Michael
Donoser

Cross-modal recipe retrieval — matching food images to recipes and vice versa — is key for intelligent food discovery. This paper introduces a hierarchical recipe Transformer that attentively encodes individual recipe components (titles, ingredients, instructions), paired with a self-supervised loss that leverages semantic relationships within recipes. The approach enables training on both image-recipe and recipe-only samples, achieving state-of-the-art results on the Recipe1M dataset. Code and models released publicly via Amazon’s GitHub.

Interactive fashion retrieval lets users refine image search by modifying specific visual attributes such as color or sleeve type. Existing methods learn entangled embedding spaces, causing unintended changes when a single attribute is manipulated. This paper trains convolutional networks to learn separate, attribute-specific subspaces so that swapping one attribute leaves others unaffected. The unified model handles attribute manipulation retrieval, conditional similarity retrieval, and outfit complementary item retrieval, achieving state-of-the-art performance across all three tasks.

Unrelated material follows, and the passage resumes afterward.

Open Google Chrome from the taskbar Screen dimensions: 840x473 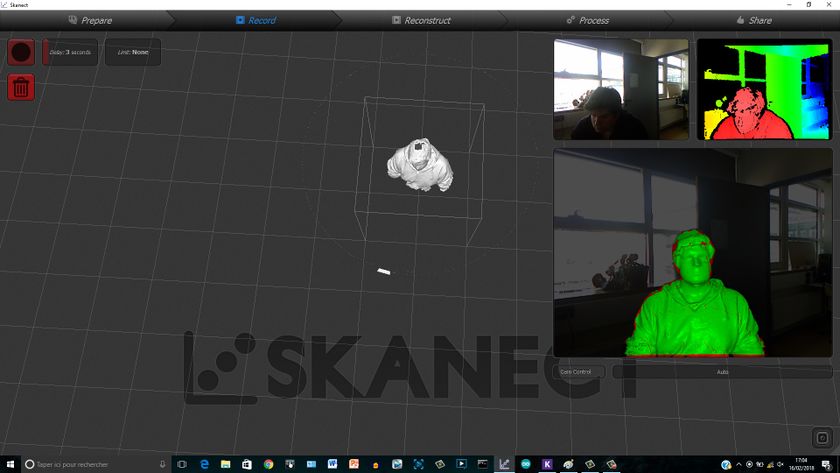coord(269,464)
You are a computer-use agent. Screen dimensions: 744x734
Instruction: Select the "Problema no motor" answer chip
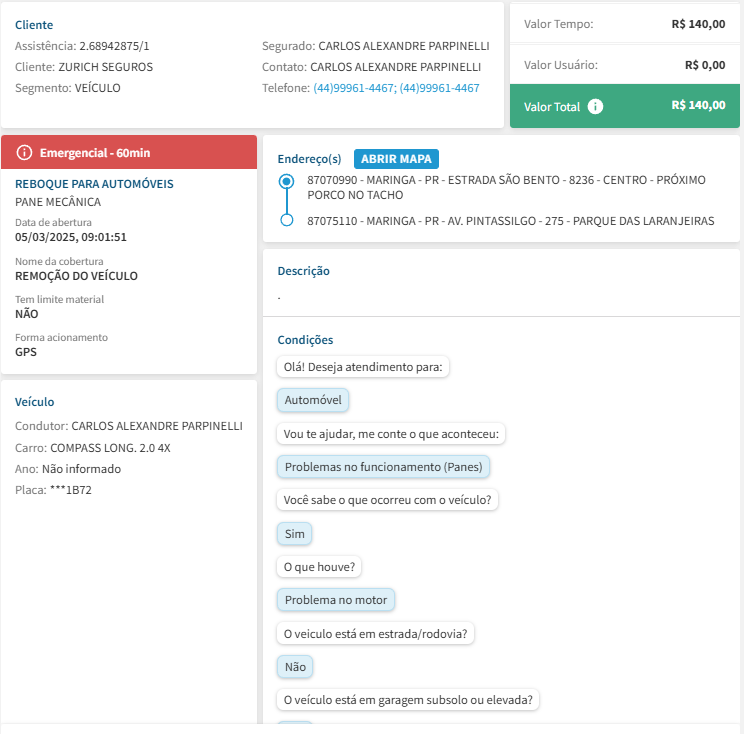pos(336,600)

State-of-the-art image segmentation relies on hierarchical structures built from local feature cues analyzed via spectral methods, but both steps remain computational bottlenecks. This paper shows that a discrete-continuous optimization of oriented gradient signals delivers segmentation performance competitive with the state-of-the-art on the BSDS 500 benchmark — without any spectral analysis — reducing computation time by a factor of 40 and memory requirements by a factor of 10.

Image-based localization matches query image interest points to a sparse 3D point cloud to recover camera pose. Standard approaches represent each 3D point by a single descriptor centroid, ignoring the full set of associated 2D descriptors. This paper reformulates matching as a discriminative classification problem using random ferns, which is memory- and runtime-efficient. An extension projects features into fern-specific embedding spaces, improving match rates and outperforming nearest-neighbor baselines.

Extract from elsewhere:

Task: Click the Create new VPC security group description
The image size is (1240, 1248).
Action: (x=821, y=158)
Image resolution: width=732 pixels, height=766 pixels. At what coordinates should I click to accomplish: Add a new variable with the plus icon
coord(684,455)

Diffusion on affinity graphs propagates similarity information across a manifold to improve retrieval ranking. This paper provides a comprehensive revisit of diffusion-based retrieval, surveys the state-of-the-art, and derives a unified generic framework of which prior methods are special cases. Evaluating the framework across multiple retrieval tasks yields new algorithm variants; one achieves a perfect 100% bullseye score on the widely used MPEG-7 shape retrieval benchmark.

Object category localization is cast as a partial edge-contour matching problem against a single shape prototype, avoiding error-prone pre-processing such as contour decomposition or interest-point detection. All extracted edges participate in a partial contour matching step; matched fragments vote for location hypotheses via generalized Hough-style accumulation. The method yields competitive results on challenging benchmarks including ETHZ shapes and INRIA horses at low computational cost.

Affinity propagation clustering on local color and texture models identifies multiple salient image regions. Each salient region seeds a figure/ground segmentation obtained by minimizing a convex weighted total variation energy, guaranteeing a globally optimal binary solution per seed. The resulting redundant segmentations are merged into a single composite by analyzing local certainty across all solutions, producing coherent multi-region outputs without user initialization.

MSERs are powerful local feature detectors but are expensive to recompute from scratch each frame. This paper exploits the component tree underlying MSER detection to propagate and update region identities across video frames, reducing per-MSER computation by a factor of 4–10. A weighted feature vector and backward-tracking pass improve data association and robustness, demonstrated on license plate, face, and paper-fiber tracking with consistent speedups over frame-by-frame redetection.